Format the entries starting at the line containing "Open Chrome from the Windows taskbar" and ending at the line containing "click(682, 232)" as a two-column CSV with the headers entry_text and answer. Write one row per entry, with its text and its answer each in a single quoted field and line breaks replaced by spaces.

[Records]
------------------------------------------------
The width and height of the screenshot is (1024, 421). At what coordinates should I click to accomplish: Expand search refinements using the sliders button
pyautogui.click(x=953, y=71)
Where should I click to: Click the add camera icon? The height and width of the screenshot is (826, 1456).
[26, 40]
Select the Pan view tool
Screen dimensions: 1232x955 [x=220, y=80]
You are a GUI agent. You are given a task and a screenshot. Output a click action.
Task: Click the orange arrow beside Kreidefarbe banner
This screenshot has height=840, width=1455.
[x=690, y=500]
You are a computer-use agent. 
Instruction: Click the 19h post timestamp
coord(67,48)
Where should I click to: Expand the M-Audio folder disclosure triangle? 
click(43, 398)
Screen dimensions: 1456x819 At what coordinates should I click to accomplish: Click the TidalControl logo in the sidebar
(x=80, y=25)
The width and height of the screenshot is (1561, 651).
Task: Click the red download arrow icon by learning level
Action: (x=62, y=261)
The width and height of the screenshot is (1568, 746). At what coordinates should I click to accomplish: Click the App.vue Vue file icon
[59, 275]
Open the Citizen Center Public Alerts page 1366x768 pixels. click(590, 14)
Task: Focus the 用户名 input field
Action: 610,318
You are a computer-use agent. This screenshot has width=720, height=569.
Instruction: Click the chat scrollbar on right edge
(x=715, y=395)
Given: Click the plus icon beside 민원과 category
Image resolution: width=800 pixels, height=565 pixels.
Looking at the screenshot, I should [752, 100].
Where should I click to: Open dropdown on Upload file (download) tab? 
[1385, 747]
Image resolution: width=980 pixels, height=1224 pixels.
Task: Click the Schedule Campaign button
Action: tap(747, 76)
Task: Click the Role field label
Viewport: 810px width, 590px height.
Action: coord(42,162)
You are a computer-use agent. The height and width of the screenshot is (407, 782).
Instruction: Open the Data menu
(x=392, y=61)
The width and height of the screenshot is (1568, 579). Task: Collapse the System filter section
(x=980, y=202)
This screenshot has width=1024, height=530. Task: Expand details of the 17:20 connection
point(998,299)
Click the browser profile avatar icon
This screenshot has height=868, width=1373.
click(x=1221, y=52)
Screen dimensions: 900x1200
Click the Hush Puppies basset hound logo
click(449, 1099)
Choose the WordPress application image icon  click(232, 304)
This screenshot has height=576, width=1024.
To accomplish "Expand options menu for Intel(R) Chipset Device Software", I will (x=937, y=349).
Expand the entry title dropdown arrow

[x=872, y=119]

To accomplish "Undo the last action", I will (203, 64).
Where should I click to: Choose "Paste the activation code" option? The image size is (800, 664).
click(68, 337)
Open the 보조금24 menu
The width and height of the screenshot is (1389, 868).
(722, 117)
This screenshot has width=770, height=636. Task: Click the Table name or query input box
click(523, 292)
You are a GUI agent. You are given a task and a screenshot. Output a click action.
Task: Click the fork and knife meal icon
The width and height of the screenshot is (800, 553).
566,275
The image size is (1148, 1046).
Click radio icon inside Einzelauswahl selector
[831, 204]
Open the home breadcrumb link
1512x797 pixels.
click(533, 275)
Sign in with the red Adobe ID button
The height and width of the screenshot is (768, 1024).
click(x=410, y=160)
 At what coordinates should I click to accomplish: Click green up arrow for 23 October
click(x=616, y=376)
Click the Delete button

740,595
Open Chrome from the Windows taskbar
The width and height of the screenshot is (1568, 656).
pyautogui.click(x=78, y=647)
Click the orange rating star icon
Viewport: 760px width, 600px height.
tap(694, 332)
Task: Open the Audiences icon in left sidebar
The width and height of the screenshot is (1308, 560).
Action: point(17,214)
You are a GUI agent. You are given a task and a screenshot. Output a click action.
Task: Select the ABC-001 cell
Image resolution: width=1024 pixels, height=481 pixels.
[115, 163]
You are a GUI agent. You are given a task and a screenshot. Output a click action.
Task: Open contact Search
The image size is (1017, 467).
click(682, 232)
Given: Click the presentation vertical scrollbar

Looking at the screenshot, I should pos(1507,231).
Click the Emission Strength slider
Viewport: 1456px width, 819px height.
------------------------------------------------
#### Solved exercise
entry_text,answer
"Open Chrome from the Windows taskbar The width and height of the screenshot is (1568, 656).","pyautogui.click(x=78, y=647)"
"Click the orange rating star icon Viewport: 760px width, 600px height.","tap(694, 332)"
"Task: Open the Audiences icon in left sidebar The width and height of the screenshot is (1308, 560).","Action: point(17,214)"
"You are a GUI agent. You are given a task and a screenshot. Output a click action. Task: Select the ABC-001 cell Image resolution: width=1024 pixels, height=481 pixels.","[115, 163]"
"You are a GUI agent. You are given a task and a screenshot. Output a click action. Task: Open contact Search The image size is (1017, 467).","click(682, 232)"